:: ABOUT THIS TASK ::
Nothing but the records, repeated exactly, should form the response.

RECORDED INFORMATION START

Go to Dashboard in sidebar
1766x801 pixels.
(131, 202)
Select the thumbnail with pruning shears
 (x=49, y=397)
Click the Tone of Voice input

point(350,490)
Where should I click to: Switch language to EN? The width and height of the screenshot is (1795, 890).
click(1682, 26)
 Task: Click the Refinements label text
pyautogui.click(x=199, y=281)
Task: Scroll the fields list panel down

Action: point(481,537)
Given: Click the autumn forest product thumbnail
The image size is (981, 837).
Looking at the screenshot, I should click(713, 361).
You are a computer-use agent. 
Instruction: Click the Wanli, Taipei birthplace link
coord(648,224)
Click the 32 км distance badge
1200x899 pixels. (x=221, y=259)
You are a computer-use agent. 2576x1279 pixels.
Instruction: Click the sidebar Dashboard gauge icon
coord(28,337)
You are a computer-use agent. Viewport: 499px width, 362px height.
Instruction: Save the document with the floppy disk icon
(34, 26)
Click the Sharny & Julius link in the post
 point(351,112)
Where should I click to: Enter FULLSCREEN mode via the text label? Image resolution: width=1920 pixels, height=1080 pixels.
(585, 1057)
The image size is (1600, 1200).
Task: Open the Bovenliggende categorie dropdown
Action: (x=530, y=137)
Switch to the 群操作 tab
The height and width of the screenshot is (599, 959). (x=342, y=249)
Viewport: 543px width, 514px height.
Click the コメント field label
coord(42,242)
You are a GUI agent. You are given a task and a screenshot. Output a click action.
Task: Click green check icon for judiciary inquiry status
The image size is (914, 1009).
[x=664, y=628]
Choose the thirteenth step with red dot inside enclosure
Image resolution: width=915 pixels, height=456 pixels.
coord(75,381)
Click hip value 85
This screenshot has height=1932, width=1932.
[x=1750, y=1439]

RECORDED INFORMATION END

:: EXERCISE ANSWER ::
Go to Dashboard in sidebar
1766x801 pixels.
(131, 202)
Select the thumbnail with pruning shears
 (x=49, y=397)
Click the Tone of Voice input

point(350,490)
Where should I click to: Switch language to EN? The width and height of the screenshot is (1795, 890).
click(1682, 26)
 Task: Click the Refinements label text
pyautogui.click(x=199, y=281)
Task: Scroll the fields list panel down

Action: point(481,537)
Given: Click the autumn forest product thumbnail
The image size is (981, 837).
Looking at the screenshot, I should click(713, 361).
You are a computer-use agent. 
Instruction: Click the Wanli, Taipei birthplace link
coord(648,224)
Click the 32 км distance badge
1200x899 pixels. (x=221, y=259)
You are a computer-use agent. 2576x1279 pixels.
Instruction: Click the sidebar Dashboard gauge icon
coord(28,337)
You are a computer-use agent. Viewport: 499px width, 362px height.
Instruction: Save the document with the floppy disk icon
(34, 26)
Click the Sharny & Julius link in the post
 point(351,112)
Where should I click to: Enter FULLSCREEN mode via the text label? Image resolution: width=1920 pixels, height=1080 pixels.
(585, 1057)
The image size is (1600, 1200).
Task: Open the Bovenliggende categorie dropdown
Action: (x=530, y=137)
Switch to the 群操作 tab
The height and width of the screenshot is (599, 959). (x=342, y=249)
Viewport: 543px width, 514px height.
Click the コメント field label
coord(42,242)
You are a GUI agent. You are given a task and a screenshot. Output a click action.
Task: Click green check icon for judiciary inquiry status
The image size is (914, 1009).
[x=664, y=628]
Choose the thirteenth step with red dot inside enclosure
Image resolution: width=915 pixels, height=456 pixels.
coord(75,381)
Click hip value 85
This screenshot has height=1932, width=1932.
[x=1750, y=1439]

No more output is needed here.